Work item | Copy out each record below, exactly as given.

Stored records |
□ □ □

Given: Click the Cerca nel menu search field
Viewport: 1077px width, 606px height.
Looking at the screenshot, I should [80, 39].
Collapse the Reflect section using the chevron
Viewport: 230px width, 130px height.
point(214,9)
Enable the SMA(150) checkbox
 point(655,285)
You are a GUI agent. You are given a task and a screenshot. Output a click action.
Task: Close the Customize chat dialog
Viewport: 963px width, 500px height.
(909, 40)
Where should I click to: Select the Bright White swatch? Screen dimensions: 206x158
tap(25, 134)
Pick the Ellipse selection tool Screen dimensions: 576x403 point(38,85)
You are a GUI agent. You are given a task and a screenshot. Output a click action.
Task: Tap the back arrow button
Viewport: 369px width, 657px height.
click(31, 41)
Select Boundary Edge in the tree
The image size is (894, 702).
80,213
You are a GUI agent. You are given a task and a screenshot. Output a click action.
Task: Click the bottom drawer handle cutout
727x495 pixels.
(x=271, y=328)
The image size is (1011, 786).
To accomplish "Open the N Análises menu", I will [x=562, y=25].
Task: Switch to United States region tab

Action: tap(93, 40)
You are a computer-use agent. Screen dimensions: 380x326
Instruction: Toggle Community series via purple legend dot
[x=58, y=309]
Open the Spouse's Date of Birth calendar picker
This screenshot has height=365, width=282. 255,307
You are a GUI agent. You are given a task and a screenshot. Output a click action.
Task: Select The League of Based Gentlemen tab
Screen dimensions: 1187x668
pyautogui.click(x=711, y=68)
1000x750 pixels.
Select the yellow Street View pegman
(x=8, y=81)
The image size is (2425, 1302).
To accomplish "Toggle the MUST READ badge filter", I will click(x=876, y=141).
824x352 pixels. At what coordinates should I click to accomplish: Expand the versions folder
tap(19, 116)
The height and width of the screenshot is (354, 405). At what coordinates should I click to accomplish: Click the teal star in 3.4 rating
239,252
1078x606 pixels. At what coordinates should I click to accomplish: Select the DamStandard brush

□ □ □

Result of this exercise |
Given: Click the Cerca nel menu search field
Viewport: 1077px width, 606px height.
Looking at the screenshot, I should [80, 39].
Collapse the Reflect section using the chevron
Viewport: 230px width, 130px height.
point(214,9)
Enable the SMA(150) checkbox
 point(655,285)
You are a GUI agent. You are given a task and a screenshot. Output a click action.
Task: Close the Customize chat dialog
Viewport: 963px width, 500px height.
(909, 40)
Where should I click to: Select the Bright White swatch? Screen dimensions: 206x158
tap(25, 134)
Pick the Ellipse selection tool Screen dimensions: 576x403 point(38,85)
You are a GUI agent. You are given a task and a screenshot. Output a click action.
Task: Tap the back arrow button
Viewport: 369px width, 657px height.
click(31, 41)
Select Boundary Edge in the tree
The image size is (894, 702).
80,213
You are a GUI agent. You are given a task and a screenshot. Output a click action.
Task: Click the bottom drawer handle cutout
727x495 pixels.
(x=271, y=328)
The image size is (1011, 786).
To accomplish "Open the N Análises menu", I will [x=562, y=25].
Task: Switch to United States region tab

Action: tap(93, 40)
You are a computer-use agent. Screen dimensions: 380x326
Instruction: Toggle Community series via purple legend dot
[x=58, y=309]
Open the Spouse's Date of Birth calendar picker
This screenshot has height=365, width=282. 255,307
You are a GUI agent. You are given a task and a screenshot. Output a click action.
Task: Select The League of Based Gentlemen tab
Screen dimensions: 1187x668
pyautogui.click(x=711, y=68)
1000x750 pixels.
Select the yellow Street View pegman
(x=8, y=81)
The image size is (2425, 1302).
To accomplish "Toggle the MUST READ badge filter", I will click(x=876, y=141).
824x352 pixels. At what coordinates should I click to accomplish: Expand the versions folder
tap(19, 116)
The height and width of the screenshot is (354, 405). At what coordinates should I click to accomplish: Click the teal star in 3.4 rating
239,252
1078x606 pixels. At what coordinates should I click to accomplish: Select the DamStandard brush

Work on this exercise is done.